> Supplied records
** Begin **
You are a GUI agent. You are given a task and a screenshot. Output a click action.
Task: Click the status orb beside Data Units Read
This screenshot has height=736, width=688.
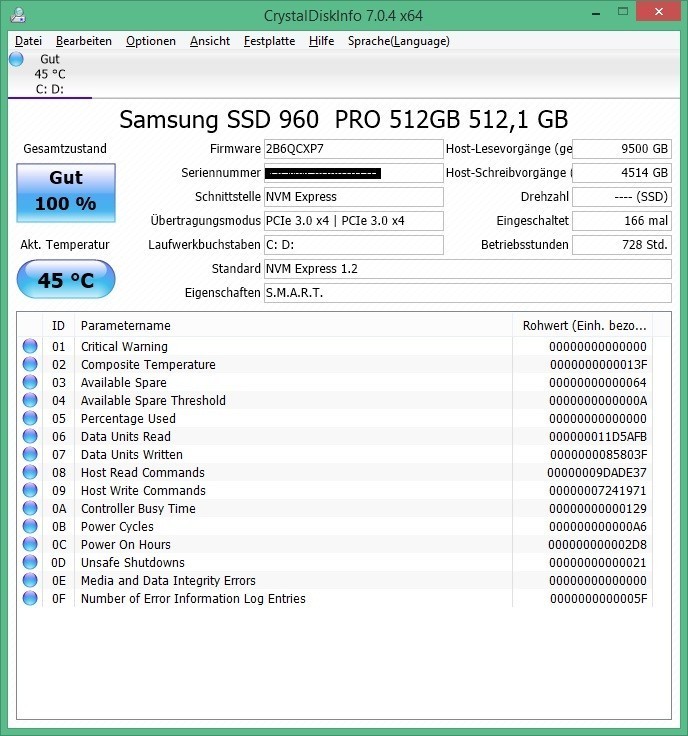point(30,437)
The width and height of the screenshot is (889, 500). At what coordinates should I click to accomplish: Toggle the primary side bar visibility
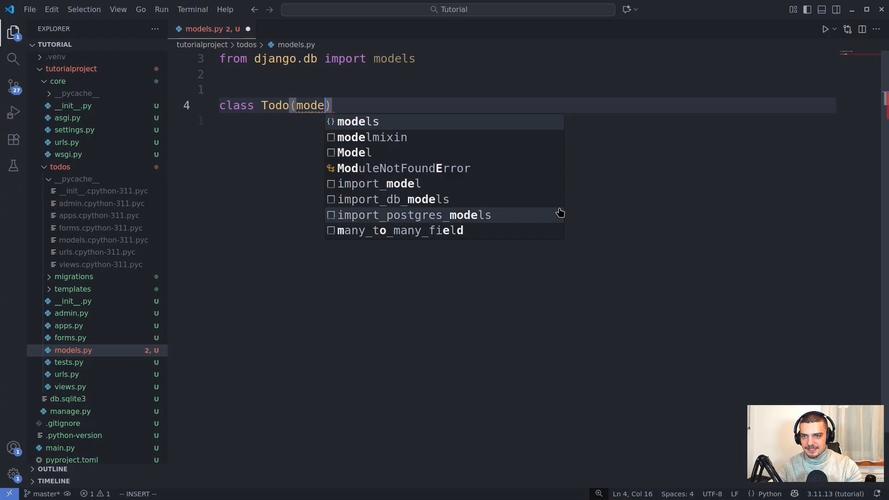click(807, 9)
** End **
** Begin **
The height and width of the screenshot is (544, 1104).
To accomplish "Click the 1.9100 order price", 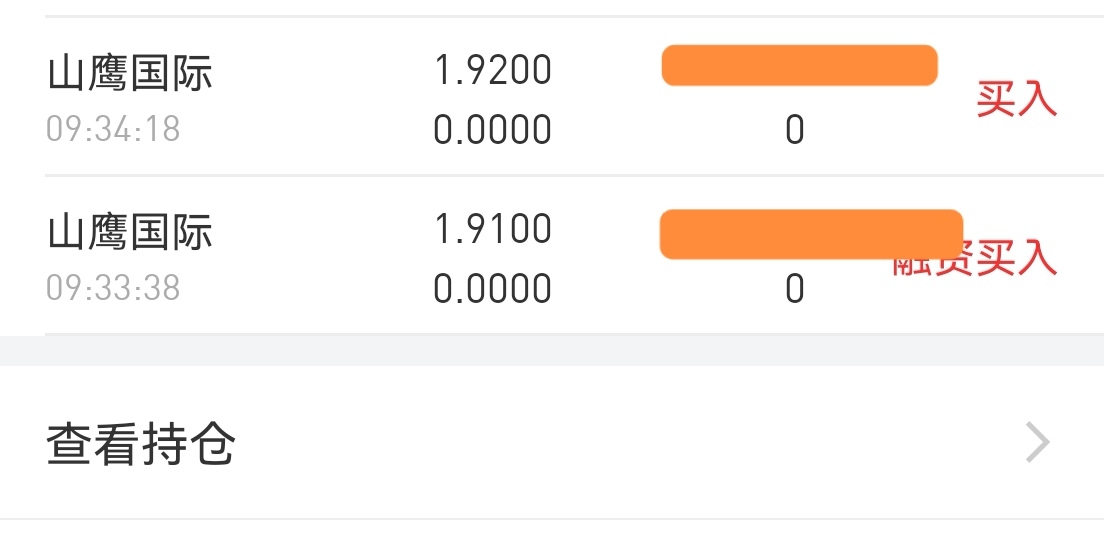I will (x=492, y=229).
** End **
> To be done
Set down the part of the listing that opens with the line containing "You are a GUI" and closes with the line containing "click(807, 9)", with both of those lines included. Leave the pictures out of your answer.

> Exercise response
You are a GUI agent. You are given a task and a screenshot. Output a click action.
Task: Click the status orb beside Data Units Read
This screenshot has height=736, width=688.
point(30,437)
The width and height of the screenshot is (889, 500). At what coordinates should I click to accomplish: Toggle the primary side bar visibility
click(807, 9)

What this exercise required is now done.